Because I don’t have to worry that bombs will go off around us, that government spies are lurking to capture us for living as we prefer, that gangs roam our neighborhood and make it unsafe to even take a walk. We don’t have those worries. At least I don’t believe that we do.

I looked at the Stars and Stripes hanging from our flag pole and gave thanks for all of this. We aren’t perfect. We’re a work in progress. But we DO believe in freedoms and opportunities.

That’s done. I’ll say no more.

But I will get back to the we aren’t perfect statement.

If there is anything that I’ve learned over the past two years, it’s this.

Those imperfections have nothing to do with my treatment path but more to do with those peers of mine that I have met along the way: my waiting room companions, others receiving treatment at the same time as me – which I have previously written about. I include now those I’ve simply experienced in malls, stores, restaurants and the latest – in a movie theater.

This experience took place just a few days ago. We excitedly purchased tickets on opening day for Despicable Me 3. We even bought tickets for 6pm on Friday evening with plans to eat dinner out after. Sort of a date, I suppose.

We snuck a couple of waters in and bought a box of movie candy to share. (which was the big splurge of the day, really) Found our seats (which are marked and match up to your ticket now that online purchases are so common). We had the two end seats – as we often try to get.

We began watcheing the previews. Several teens came in followed by a couple who were probably in their early forties. As luck would have it, their seats were right next to ours but their teens sat 2 rows up.

The theater was no where close to full so having these two in the seats right next to us was a little awkward, I suppose you could say.  When the theater didn’t fill up, they didn’t move down a seat or two to give us or themselves a little privacy. We didn’t think much of it. They looked pretty “normal”…

Before the feature began, we noticed the purchase of 2 giant tubs of popcorn. The teens had one and mom and dad, the other.

They were obviously regular movie goers. They had their routine down pat and quickly settled into their seats. We thought they would be a good group to watch a movie with. Ha!

giphy (1)

The previews progressed with a My Little Pony trailer that would have been quite to the liking of our 5-year-old granddaughter, Hannah. The sighs and ahs that were released by the mom were also sounds like Hannah would emit. That was the first but definitely not the last time I rolled my eyes.

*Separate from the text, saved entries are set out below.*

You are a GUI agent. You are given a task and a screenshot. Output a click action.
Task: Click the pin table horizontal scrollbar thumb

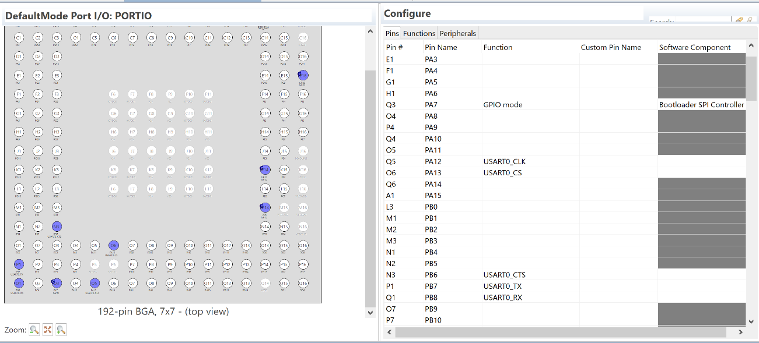[x=560, y=332]
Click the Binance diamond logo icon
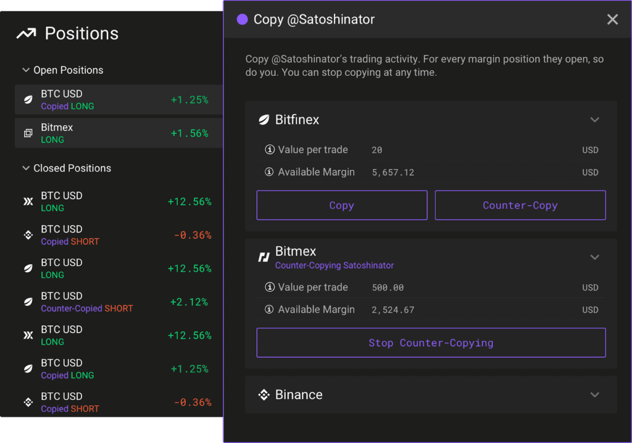This screenshot has width=632, height=443. point(264,395)
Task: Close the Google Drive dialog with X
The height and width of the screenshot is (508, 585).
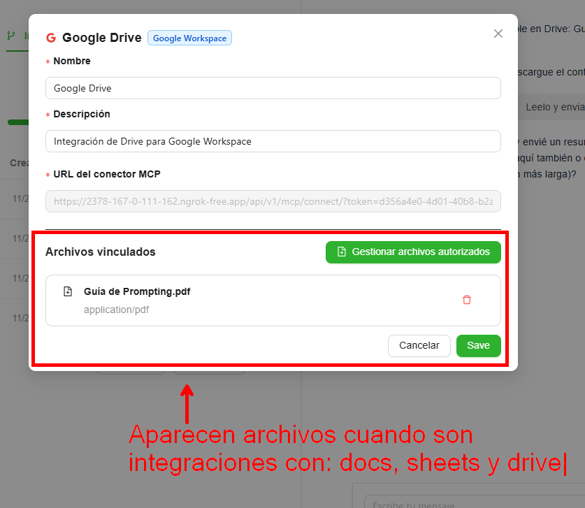Action: tap(498, 34)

Soon after Gru began his adventure, we began ours too. The first time the Minions appeared on the screen, mom laughed. Not a quiet chuckle but a loud haha-haha-haha-haha-ha. There wasn’t really anything funny happening except the “funny” sound of her loud laughter in the almost silent theater.

The mom half of the couple made her first in-feature move. She crouched and then slowly stood in front of her seat but as close to the back of the next row of recliners as possible and then she leaned over that row to reach one of their teens in the next row. She gripped a tub of popcorn in her other hand from which she poured into the tub the teens were sharing.

Unfortunately, she doesn’t practice the art if quiet whispering. She loud-whispered something to them and then sat down with her partially empty tub.

The movie was funny so there was lots of loud laughing from her.

A few – perhaps 20 minutes – of grazing on popcorn passed and then she was ready to share again.

This emptied the tub and we thought the popcorn-sharing parade was over.

But mom quickly slipped out and returned with another large tub.

After being seated, mom pulled out plastic plates, portioned out popcorn on several of them and passed them to the teens – again leaning over the 2 rows. Not sure why she didn’t pull out the plates earlier but apparently this is reserved perhaps so that she portions out the third tub of corn to make it last longer into the feature? Who knows.

Plates were filled. And the tub was depleted by mom and dad.

Finally, mom sort of sat down to actually watch the movie.

On to dad. You may think that he was the normal one of the pair. Wrong. Dad had made himself quite comfortable – as I’m sure they intend or they wouldn’t provide recliners. However, this dude took it a little too far.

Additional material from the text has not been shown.